El Congreso Nacional de Morena: una jornada marcada por la controversia
En el reciente Congreso Nacional de Morena, la silla destinada a Rubén Rocha Moya, gobernador de Sinaloa que solicitó una licencia para ser investigado, se quedó vacía. Su ausencia se sintió en un evento crucial donde el partido renovó su dirigencia nacional. Más allá de las elecciones de Luisa María Alcalde y Ariadna Montiel, su caso se convirtió en el «elefante en la sala», resaltando la preocupación por la corrupción que ha comenzado a afectar al movimiento fundado por Andrés Manuel López Obrador.
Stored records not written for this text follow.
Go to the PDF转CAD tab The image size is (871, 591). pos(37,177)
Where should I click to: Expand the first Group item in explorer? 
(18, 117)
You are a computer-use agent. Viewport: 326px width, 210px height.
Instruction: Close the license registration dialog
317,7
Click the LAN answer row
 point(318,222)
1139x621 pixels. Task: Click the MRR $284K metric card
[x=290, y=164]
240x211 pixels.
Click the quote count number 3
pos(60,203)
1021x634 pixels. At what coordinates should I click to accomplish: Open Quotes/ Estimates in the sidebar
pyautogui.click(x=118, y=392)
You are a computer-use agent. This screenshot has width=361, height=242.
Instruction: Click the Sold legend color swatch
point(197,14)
Acusaciones de corrupción que sacuden a Morena
Las acusaciones en contra de Rocha Moya, así como del senador Enrique Inzunza y el alcalde de Culiacán, Juan de Dios Gámez Mendívil, entre otros seis implicados, han colocado a Morena en una posición incómoda. La nueva presidenta, Ariadna Montiel, dedicó gran parte de su discurso inaugural a confrontar este problema. “Esta dirigencia no tolerará corrupción en ningún gobierno de Morena”, afirmó contundente, ante la presencia de 22 gobernadores y 1.830 congresistas que buscan candidaturas para las próximas elecciones federales y locales de 2027.
Montiel enfatizó que si se detecta corrupción, incluso si un aspirante ha ganado en encuestas, no será candidato. Con esta declaración, intentó distanciarse de los recientes escándalos que han empañado la imagen del partido, aunque no mencionó ninguno de ellos explícitamente.
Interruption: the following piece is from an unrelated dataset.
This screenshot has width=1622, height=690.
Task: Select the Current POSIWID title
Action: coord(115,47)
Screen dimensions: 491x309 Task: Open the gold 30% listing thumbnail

Reacciones en el evento y amenazas de intervención extranjera
Entre los asistentes se encontraban figuras destacadas como el senador Adán Augusto López, que evitó hablar con la prensa, y el secretario de Educación, Mario Delgado, quien anteriormente lideró la campaña de Rocha Moya. A su llegada, Montiel subrayó que “en Morena los corruptos no tienen cabida”, destacando la necesidad de preservar la “autoridad moral y política que nos dio la legitimidad para llegar al poder”.
Montiel también tomó una posición firme frente a lo que considera una amenaza de injerencia extranjera, aludiendo indirectamente a las acciones de la oposición que celebran los procesos legales contra Rocha en Estados Unidos. Aunque evitó mencionar directamente «Sinaloa» o «Donald Trump», dejó en claro su desdén hacia los partidos opositores, acusándolos de querer abrir la puerta a la intervención extranjera por motivos políticos.
El desafío de la unidad rumbo al 2027
Afuera del congreso, las tensiones internas eran palpables, con grupos de militantes manifestándose en contra de la imposición de candidaturas en la Ciudad de México. “Respeto a la militancia de Morena, no a la imposición de candidatos” se leía en una manta exhibida por los manifestantes. En este contexto, Alfonso Durazo, presidente del Consejo Nacional de Morena, instó a la disciplina y a la unidad dentro del partido en estos tiempos complicados.
La jornada concluyó con la consagración de Ariadna Montiel como nueva presidenta del partido en un trámite rápido que la vio ascender de militante a consejera y, finalmente, a líder del partido. Sin embargo, el congreso estuvo marcado por las tensiones que anticipan una contienda electoral más que desafiante en los próximos años.